Our team is in complete agreement that the aging out stage is critical, and is eager to look into that with these children! We are actually waiting to hear back about another round of funding to continue following the children into young adulthood and their early 20’s. The struggles and successes they experience as they become a part of society on their own would be a really important part of this project, and it is possible that it could result in different outcomes than we have seen so far – ah the scientific process! Information about how these children fare in respect to their peers will be so important in how policies are created, and we aren’t yet sure what we will find, so we hope we are able to continue.

As far as the primary means of collecting information, surveys have always been conducted with the children themselves, as well as with the caregivers. Self-report surveys have been used in these settings before (the study team can provide more info if needed but it is available online). Interviewers are from the study areas and are trained in impartiality and to try to have as private an interview as possible with each person (as is allowable within culturally and situational appropriate standards), to give them a safe space to speak. As is pointed out by Megan in her post, it is always true that any study using self-reporting can be biased, but our partner organizations at each site do not provide study participants in either families or orphanages support based on how questions are answered; this is discussed together when participants agree to become a part of the study, and periodically after that, as is worked out with our ethical review boards. And practically speaking, even if that didn’t convince them they wouldn’t somehow maybe get ‘something more’ out of it, as participants been interviewed for so many years now, we hope this bias has been eliminated as much as is reasonably possible.

In scope, the study is deeply interested in much more than the physical health of the children; there is a whole team of faculty involved with different areas of expertise, including child psychologists. POFO has looked at many factors including emotional health, cognition, and attachment. Trauma has been a large portion of our focus and has resulted in some really important findings – such as that boys are just as at risk as girls for abuse. At this point, the team hasn’t found significant results around attachment (meaning statistically significant, not ‘important’). There is a publication looking specifically at the children’s psychosocial wellbeing.

It is true that this study included mainly children who were entering these various types of group care later than age two – however, it is worth noting that 95% of all children who are orphaned or separated/abandoned in low and middle income countries are over the age of 5. It is critical that policies created only from infant and toddler data are not applied to the much larger group of children in need of quality family-like care that can be provided in a family home or a group home setting. It is these older children who are also much more likely to end up on the street or taken for household labor (or worse) if alternatives are not provided.
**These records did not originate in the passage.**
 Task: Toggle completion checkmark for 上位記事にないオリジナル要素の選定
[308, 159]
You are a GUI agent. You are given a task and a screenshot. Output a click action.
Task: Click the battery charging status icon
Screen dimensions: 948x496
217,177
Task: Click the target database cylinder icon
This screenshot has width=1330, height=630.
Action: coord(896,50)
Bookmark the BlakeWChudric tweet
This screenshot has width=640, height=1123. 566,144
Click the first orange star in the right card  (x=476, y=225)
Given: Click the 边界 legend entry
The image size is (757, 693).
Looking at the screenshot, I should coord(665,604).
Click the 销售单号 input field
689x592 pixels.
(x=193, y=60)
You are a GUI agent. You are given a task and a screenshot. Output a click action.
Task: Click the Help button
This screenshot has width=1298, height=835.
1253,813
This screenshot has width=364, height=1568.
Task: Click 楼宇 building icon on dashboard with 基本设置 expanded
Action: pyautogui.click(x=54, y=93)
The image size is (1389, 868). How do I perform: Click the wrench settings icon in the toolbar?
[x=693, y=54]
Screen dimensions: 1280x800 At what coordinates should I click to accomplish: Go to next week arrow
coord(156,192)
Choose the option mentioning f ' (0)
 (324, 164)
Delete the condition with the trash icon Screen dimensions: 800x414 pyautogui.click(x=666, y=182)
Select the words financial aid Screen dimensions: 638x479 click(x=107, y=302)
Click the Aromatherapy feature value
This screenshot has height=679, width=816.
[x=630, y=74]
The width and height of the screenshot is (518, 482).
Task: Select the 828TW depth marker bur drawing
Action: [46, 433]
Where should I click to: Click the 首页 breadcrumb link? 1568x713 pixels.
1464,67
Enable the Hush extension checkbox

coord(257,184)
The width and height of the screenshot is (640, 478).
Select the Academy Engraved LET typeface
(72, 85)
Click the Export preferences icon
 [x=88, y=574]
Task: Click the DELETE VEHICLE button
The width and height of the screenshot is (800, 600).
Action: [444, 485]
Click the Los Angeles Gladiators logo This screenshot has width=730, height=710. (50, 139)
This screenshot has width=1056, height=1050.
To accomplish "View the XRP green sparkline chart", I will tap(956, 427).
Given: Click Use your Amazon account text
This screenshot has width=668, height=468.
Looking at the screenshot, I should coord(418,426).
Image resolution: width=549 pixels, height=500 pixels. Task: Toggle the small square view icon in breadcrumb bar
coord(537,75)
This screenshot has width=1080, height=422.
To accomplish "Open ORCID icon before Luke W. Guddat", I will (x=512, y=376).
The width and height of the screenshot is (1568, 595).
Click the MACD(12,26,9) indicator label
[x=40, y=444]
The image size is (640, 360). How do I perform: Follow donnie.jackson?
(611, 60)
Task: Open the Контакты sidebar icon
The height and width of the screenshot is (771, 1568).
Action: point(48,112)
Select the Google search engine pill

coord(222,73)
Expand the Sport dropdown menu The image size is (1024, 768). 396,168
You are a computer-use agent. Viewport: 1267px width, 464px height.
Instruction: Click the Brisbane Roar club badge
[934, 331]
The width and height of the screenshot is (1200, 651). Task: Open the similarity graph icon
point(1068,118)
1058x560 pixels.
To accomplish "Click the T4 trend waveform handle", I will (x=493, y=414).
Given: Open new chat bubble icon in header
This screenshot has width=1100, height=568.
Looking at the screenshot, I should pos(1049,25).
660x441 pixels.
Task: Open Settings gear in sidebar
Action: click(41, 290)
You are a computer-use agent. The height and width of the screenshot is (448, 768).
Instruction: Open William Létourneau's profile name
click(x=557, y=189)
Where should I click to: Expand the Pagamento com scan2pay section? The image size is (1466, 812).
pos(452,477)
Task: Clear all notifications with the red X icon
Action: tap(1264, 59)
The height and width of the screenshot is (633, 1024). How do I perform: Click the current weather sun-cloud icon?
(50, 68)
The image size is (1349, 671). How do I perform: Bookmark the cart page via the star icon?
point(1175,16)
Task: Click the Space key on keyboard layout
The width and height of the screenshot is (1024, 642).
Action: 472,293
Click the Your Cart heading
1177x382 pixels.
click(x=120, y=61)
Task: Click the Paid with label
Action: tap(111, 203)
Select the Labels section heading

As far as outside support, one of the initial surprising findings from the study was that a majority of group homes were small, grass-roots places that grew up out of the communities and were not receiving foreign funding. The study has tracked all the financial and other types of support that families and group homes/institutions are receiving. So to say that orphanages and group homes in the study were receiving “thousands of dollars of interventions” or are “fancy” compared to other community families in the study is not accurate. In fact, “fancy” foreign-run institutions that weren’t considered reasonably replicable models in their communities were not included in the study for exactly that reason. If anyone is interested in the sampling (method of including study participants), I’m happy to provide more detail.

When Megan states that this work points to empowering families, she is right! Dr. Whetten does want to support families, and she doesn’t want kids to unnecessarily end up in orphanages. As Dr. Whetten said in a recent lecture “I receive emails saying ‘you want to put all the kids in institutions,’ and that is not true. I want to support families, I want to keep kids from going into institutions, I want to protect boys and girls, and we need to have a menu of options – but it’s not that I think that care in one place or the other is better, it’s the caregiving that happens in either place.”

And as is stated in one of the recent POFO publications, “These studies and ours should not be interpreted to mean that institutions are the preferred living environment for children, but rather that a family-based setting is not guaranteed to be a better place for a child to live. It is likely that the quality of care provided within a setting, whether that setting be family-based or institution-based, makes the difference in child wellbeing outcomes.”

It is also crucial to note that this doesn’t mean that all orphanages and all families are basically the same – so certainly not all children are thriving in institutions. The same journal article points out that “…In other words, there are substantial numbers of children in institutions and family settings doing relatively well and poorly both cross-sectionally and over time, which underscores the need to decipher the microcosm of quality of care issues within each setting.” This means that kids are doing really well, and really poorly in different settings. So, simply being a family or being an orphanage doesn’t automatically award a place a “gold star” for being a good situation for a child.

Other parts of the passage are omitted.